Your task is to copy every line below that contains the word "Bookmark".

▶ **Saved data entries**
++++++++
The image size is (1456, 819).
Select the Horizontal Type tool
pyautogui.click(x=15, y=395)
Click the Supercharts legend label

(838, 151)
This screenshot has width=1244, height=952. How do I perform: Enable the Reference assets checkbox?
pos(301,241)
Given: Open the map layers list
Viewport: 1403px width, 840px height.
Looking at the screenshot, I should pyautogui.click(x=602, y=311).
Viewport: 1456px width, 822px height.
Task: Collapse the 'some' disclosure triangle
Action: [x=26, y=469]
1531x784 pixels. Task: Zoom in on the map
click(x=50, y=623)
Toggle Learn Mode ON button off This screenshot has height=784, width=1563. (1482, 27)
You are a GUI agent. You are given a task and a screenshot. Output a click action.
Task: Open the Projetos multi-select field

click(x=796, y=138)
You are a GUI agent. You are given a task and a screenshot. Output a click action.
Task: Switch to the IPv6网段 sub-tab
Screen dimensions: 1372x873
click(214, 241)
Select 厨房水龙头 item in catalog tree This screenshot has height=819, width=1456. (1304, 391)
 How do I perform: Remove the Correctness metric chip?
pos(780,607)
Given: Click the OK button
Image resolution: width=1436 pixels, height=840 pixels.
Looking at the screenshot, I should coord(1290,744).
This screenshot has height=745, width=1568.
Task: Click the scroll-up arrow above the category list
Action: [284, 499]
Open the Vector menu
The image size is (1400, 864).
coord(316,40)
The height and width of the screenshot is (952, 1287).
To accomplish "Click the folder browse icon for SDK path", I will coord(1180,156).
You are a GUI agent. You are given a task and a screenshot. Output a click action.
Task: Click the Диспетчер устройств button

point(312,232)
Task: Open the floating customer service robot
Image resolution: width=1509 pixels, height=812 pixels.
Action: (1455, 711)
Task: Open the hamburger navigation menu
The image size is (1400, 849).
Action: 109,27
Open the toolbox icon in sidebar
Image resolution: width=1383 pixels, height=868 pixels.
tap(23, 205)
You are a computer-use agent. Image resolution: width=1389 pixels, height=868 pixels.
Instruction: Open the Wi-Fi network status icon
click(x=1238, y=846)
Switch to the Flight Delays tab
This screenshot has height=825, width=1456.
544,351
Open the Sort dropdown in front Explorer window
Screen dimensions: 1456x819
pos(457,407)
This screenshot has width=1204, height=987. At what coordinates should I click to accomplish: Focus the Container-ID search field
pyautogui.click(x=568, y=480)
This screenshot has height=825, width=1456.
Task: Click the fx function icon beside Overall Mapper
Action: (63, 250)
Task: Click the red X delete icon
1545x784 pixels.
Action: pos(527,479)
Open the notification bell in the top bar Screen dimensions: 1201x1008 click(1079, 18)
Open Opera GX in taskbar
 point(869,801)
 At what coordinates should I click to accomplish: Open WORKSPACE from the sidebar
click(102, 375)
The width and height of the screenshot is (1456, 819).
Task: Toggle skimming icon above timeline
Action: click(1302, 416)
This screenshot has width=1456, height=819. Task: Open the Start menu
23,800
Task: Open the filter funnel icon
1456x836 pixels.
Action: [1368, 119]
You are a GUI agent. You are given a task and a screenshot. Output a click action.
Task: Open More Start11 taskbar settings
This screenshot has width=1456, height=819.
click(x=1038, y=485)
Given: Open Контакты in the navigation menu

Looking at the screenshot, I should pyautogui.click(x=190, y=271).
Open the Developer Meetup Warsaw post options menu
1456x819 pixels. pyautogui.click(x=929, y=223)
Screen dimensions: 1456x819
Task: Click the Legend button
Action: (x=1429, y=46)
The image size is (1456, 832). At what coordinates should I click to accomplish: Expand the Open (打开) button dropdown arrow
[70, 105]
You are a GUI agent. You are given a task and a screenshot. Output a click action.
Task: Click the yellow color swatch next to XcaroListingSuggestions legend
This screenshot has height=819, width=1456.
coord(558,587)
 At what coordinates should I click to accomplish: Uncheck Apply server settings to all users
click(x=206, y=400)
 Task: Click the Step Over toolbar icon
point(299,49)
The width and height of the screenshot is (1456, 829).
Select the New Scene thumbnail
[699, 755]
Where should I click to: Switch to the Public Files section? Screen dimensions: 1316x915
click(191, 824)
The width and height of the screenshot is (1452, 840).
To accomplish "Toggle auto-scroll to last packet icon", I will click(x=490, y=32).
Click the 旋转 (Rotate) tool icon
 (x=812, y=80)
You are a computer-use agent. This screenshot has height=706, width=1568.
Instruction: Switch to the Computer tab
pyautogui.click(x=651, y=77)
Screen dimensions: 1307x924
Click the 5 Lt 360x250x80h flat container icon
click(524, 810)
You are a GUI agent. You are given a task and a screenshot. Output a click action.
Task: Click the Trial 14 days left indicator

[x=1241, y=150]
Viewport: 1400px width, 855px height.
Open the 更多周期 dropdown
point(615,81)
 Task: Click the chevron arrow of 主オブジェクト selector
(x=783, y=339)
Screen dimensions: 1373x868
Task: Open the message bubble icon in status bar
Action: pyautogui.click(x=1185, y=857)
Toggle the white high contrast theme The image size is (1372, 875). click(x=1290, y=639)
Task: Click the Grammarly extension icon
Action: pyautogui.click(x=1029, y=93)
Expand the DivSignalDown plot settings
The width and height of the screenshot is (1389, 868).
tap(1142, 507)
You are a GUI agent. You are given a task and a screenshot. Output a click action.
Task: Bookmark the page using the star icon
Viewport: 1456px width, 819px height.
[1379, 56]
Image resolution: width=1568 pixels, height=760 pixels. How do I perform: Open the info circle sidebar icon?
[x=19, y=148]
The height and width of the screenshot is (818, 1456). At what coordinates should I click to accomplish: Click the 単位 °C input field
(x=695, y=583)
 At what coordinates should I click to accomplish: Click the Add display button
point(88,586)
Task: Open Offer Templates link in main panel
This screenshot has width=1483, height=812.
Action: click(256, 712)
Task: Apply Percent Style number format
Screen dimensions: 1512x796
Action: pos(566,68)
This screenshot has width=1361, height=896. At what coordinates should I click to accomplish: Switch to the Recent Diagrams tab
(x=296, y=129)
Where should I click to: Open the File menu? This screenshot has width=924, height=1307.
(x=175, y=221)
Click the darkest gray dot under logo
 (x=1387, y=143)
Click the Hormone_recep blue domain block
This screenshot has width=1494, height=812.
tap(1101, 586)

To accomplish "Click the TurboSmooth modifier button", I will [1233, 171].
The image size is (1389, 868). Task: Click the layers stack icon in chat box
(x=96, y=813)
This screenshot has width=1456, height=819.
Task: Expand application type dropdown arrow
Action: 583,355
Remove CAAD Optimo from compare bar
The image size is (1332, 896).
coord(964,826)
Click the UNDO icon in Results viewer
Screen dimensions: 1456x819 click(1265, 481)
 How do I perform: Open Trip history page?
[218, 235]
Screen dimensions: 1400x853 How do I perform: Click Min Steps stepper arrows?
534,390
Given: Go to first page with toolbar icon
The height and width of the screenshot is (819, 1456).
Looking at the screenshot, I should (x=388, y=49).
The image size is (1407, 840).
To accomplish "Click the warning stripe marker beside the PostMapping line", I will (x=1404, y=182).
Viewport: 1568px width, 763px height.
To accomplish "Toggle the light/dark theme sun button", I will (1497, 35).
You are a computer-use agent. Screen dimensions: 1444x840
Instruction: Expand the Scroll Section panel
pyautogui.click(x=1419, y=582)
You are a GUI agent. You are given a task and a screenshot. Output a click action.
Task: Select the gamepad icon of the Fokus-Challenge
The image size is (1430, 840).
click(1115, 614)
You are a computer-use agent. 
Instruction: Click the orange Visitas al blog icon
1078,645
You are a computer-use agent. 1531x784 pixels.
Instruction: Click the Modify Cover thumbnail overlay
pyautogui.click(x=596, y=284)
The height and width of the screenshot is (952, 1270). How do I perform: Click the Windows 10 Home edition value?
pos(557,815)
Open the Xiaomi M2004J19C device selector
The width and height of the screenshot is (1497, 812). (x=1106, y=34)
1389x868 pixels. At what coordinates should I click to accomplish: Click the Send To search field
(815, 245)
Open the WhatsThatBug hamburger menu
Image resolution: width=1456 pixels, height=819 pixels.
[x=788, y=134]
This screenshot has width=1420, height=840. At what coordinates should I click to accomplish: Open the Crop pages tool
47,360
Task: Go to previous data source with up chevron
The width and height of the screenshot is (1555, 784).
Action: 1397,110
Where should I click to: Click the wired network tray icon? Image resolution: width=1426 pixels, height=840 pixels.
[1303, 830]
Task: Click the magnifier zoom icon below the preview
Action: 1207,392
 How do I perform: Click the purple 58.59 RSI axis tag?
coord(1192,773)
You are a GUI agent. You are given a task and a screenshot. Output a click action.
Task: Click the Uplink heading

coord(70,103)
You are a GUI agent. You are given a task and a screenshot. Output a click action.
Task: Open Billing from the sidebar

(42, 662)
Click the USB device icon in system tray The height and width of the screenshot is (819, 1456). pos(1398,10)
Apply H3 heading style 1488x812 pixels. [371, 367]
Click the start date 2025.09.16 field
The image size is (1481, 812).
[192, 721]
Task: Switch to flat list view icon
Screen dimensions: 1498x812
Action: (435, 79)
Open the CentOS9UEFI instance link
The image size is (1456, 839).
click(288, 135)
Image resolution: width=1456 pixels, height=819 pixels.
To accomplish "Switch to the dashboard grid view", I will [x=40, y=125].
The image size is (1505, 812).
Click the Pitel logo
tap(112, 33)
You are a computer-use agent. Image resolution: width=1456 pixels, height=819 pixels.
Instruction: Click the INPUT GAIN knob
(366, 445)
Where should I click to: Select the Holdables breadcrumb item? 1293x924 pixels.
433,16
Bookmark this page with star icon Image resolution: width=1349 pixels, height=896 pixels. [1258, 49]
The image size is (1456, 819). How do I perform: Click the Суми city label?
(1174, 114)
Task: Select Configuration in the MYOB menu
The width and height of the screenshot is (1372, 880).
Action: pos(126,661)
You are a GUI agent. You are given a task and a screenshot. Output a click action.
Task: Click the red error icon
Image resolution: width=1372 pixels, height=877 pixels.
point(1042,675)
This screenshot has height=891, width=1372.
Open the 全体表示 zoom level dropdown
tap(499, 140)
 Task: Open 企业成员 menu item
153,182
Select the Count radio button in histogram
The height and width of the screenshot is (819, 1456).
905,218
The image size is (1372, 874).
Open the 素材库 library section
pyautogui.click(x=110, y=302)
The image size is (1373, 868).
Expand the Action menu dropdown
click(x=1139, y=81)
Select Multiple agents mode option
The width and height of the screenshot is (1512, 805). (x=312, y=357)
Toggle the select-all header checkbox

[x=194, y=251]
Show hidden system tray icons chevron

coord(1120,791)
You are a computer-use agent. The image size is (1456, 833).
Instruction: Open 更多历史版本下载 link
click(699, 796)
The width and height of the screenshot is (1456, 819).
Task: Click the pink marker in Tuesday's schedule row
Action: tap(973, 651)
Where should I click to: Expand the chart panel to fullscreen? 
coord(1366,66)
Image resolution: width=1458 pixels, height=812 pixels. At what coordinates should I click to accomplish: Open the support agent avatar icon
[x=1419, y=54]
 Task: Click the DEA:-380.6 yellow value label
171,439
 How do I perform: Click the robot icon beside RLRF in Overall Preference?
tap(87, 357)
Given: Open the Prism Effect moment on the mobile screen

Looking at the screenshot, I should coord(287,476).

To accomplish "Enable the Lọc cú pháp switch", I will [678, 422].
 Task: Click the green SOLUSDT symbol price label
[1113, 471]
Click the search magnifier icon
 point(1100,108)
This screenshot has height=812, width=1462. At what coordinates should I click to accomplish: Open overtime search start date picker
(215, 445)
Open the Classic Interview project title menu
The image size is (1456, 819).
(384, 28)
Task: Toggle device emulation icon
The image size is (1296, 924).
++++++++
▶ **Problem solution**
Task: Bookmark the page using the star icon
Bookmark this page with star icon Image resolution: width=1349 pixels, height=896 pixels. [1258, 49]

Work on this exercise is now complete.